* **Exercise brief**
Every line with the word "Given" in it should be extracted from the data that follows.

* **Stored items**
*****

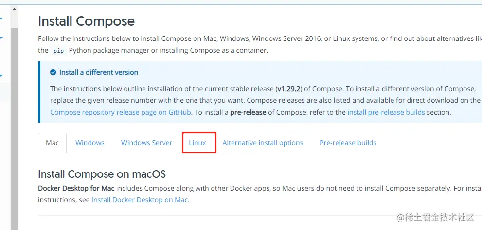
Task: Click the "Install a different version" note title
Action: click(x=99, y=72)
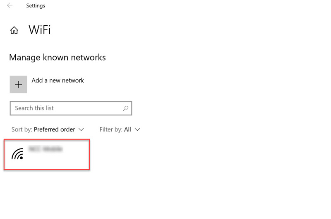Click the 'Manage known networks' heading
This screenshot has height=219, width=331.
coord(58,57)
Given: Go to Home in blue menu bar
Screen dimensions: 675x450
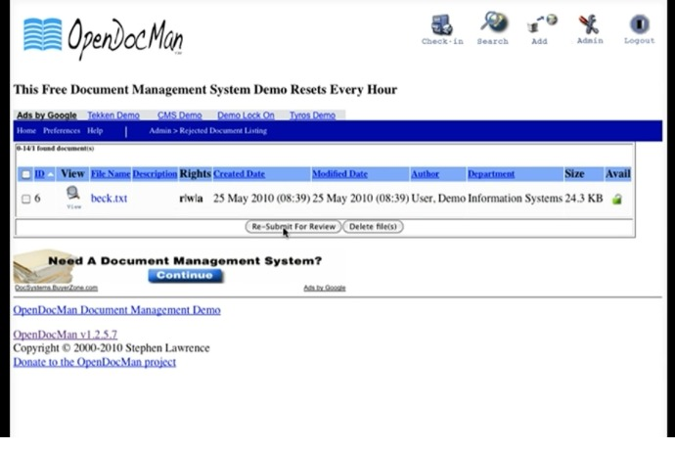Looking at the screenshot, I should (26, 130).
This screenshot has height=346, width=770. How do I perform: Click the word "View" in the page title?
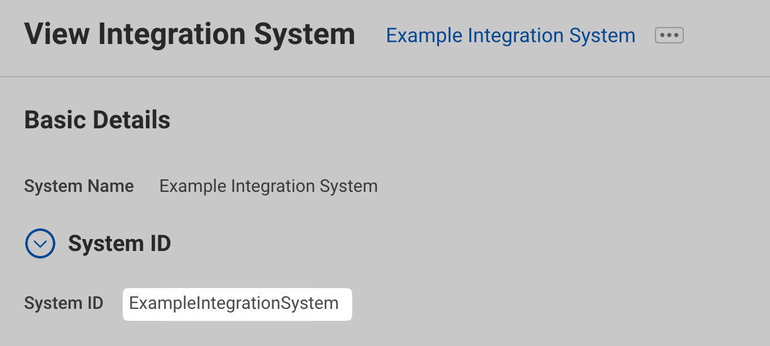point(55,34)
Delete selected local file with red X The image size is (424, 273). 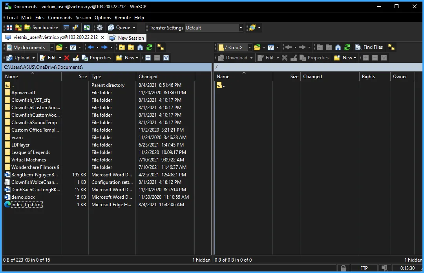pyautogui.click(x=67, y=58)
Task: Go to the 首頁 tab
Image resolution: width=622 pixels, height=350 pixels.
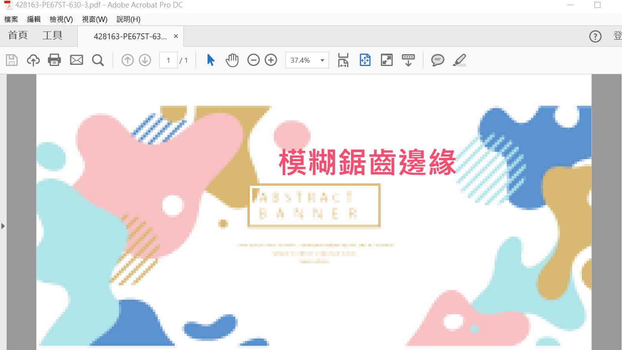Action: pyautogui.click(x=18, y=36)
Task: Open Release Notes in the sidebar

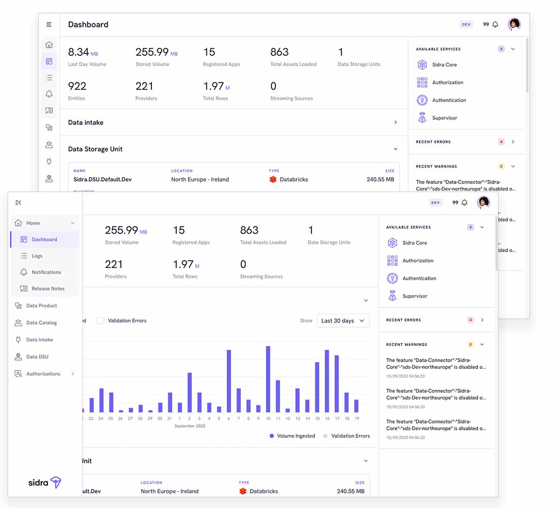Action: [x=48, y=289]
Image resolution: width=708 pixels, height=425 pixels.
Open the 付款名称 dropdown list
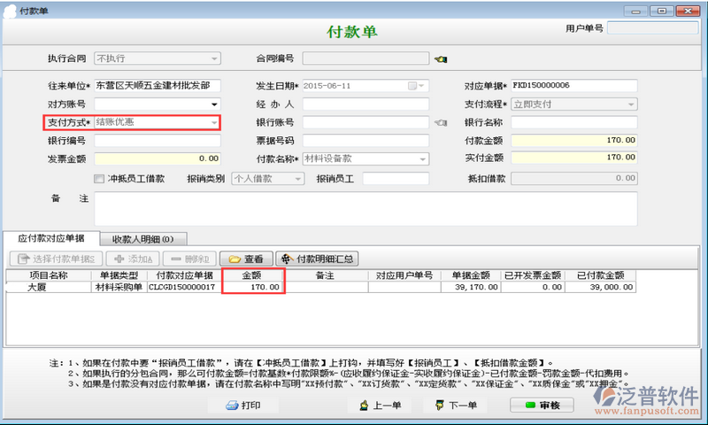422,158
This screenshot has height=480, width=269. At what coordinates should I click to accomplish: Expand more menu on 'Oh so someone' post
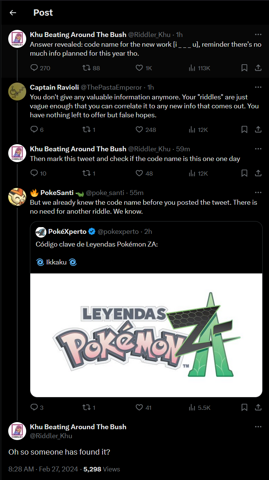[258, 427]
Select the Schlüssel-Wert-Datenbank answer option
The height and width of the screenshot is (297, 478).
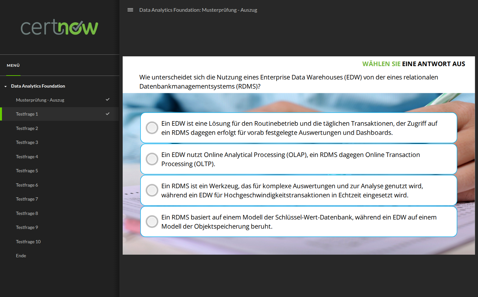pyautogui.click(x=152, y=221)
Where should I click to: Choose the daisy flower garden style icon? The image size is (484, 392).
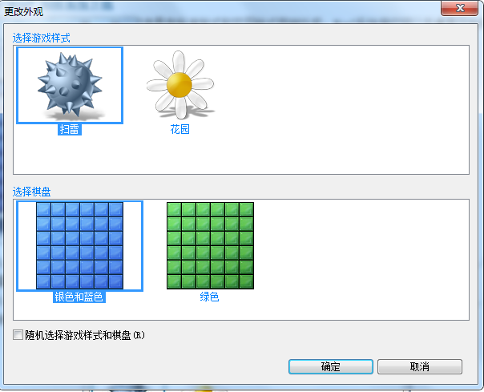180,85
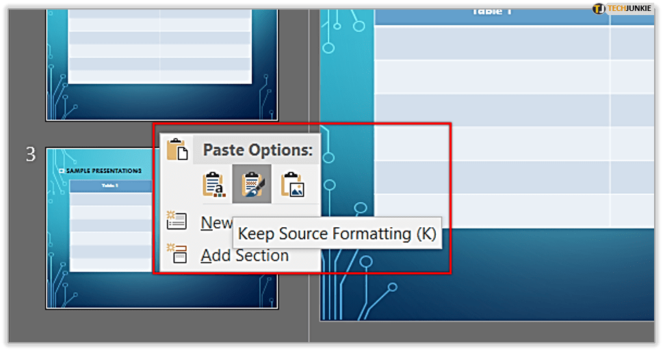Click the Paste Options header label
Screen dimensions: 663x351
tap(257, 151)
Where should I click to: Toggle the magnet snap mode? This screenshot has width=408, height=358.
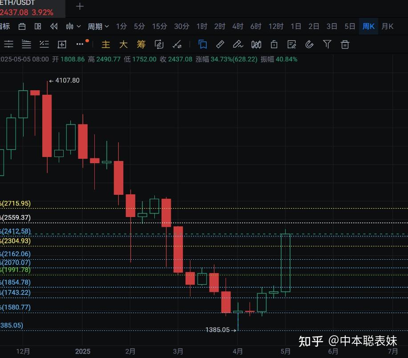click(309, 44)
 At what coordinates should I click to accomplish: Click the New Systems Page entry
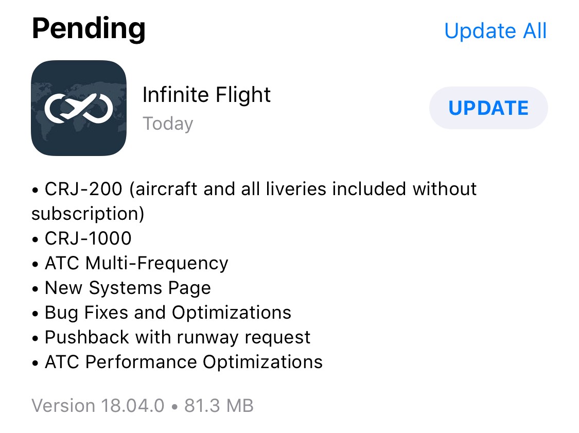coord(128,288)
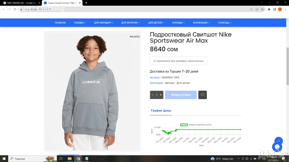Expand the СКИДКИ dropdown menu
Screen dimensions: 289x162
80,23
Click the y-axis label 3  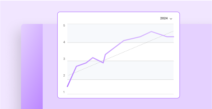64,59
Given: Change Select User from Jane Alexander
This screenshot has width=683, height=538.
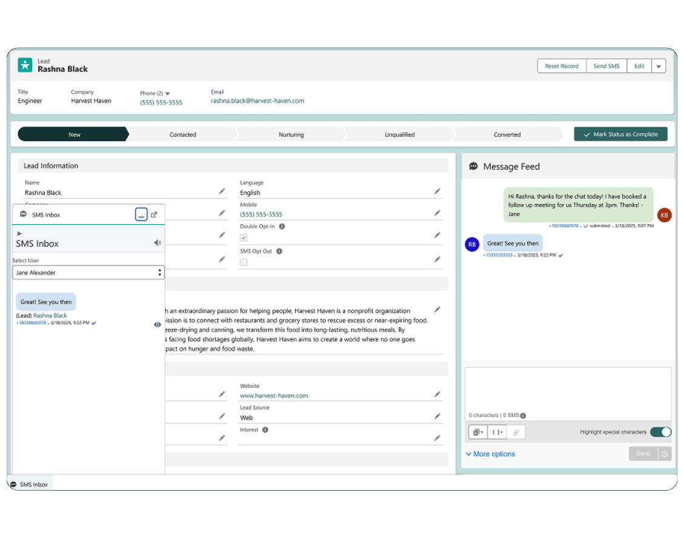Looking at the screenshot, I should 88,272.
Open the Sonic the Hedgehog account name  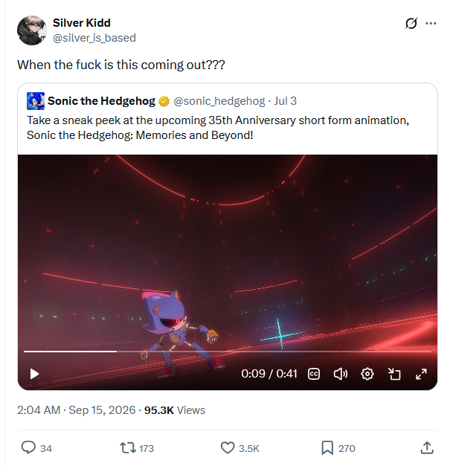[x=101, y=101]

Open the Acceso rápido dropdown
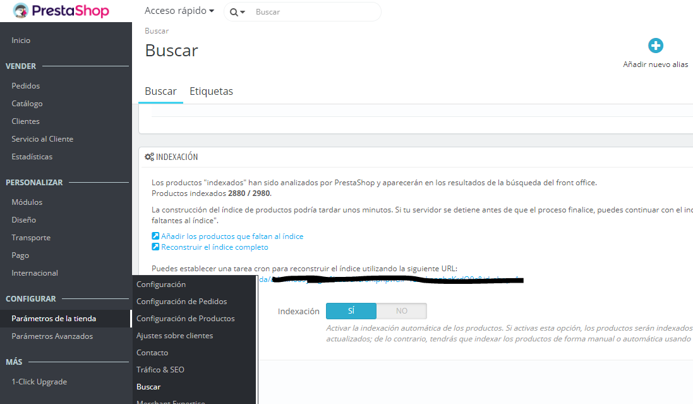(x=179, y=11)
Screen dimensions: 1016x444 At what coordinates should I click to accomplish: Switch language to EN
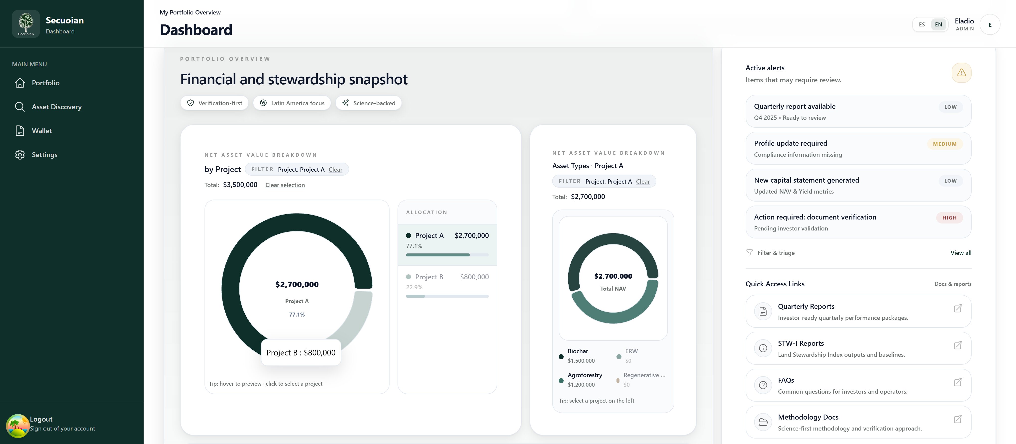point(938,24)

*****

* **Response to the exercise**
Given: Go to Home in blue menu bar
Given: Change Select User from Jane Alexander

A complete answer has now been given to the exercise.